14 Nov One Pan Mexican Chicken
Calories per serve 360cal (not including sour cream and avocado)
Time to make: Prep 10 mins Cook 40 mins
GF (DF) (V)
• 1 tablespoon extra virgin olive oil
• 4 (400g) chicken thighs, with skin
• 250g brown rice (or packet microwave brown rice) • 20g chipotle spice mix (Mexican spice mix)
• 1 tablespoon tomato paste
• 1/2 cup vegetable stock
• 1 (100g) courgette (zucchini), cut into ribbons
• 50g green beans, trimmed, halved lengthways
• 50g tomatoes, sliced
• 2 tablespoons fresh coriander sprigs
• Sliced red chilli, to serve
• Lime wedges, to serve
• Sour cream, to serve
• 1/2 avocado, peeled, chopped, to serve
1. Preheat oven to 200C/180C fan-forced.
2. Heat 2 teaspoons oil in 5cm-deep, 26cm (base) ovenproof frying pan over medium-high heat. Cook chicken for 5 minutes each side or until well browned. Drain all but 1 tablespoon oil from pan. Transfer to oven. Bake for 15 minutes or until chicken is almost cooked through.
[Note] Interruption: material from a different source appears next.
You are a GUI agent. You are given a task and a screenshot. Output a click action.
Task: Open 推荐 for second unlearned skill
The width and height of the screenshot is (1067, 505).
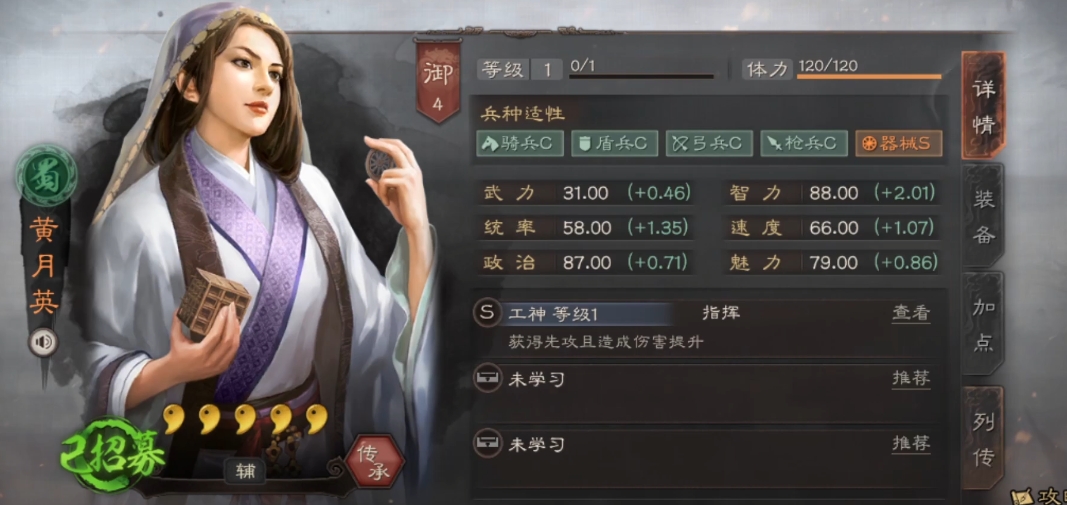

3. Combine rice, seasoning, paste, stock and courgette (zucchini) in a bowl. Remove chicken from pan. Add rice mixture. Return chicken to pan, nestling chicken into rice mixture. Top with beans.
4. Cover with foil. Bake for 15 minutes or until chicken is cooked through and rice is tender. Stand for 5 minutes.
5. Sprinkle rice mixture with tomato and coriander. Top with sour cream, avocado and chilli if using. Serve with lime wedges.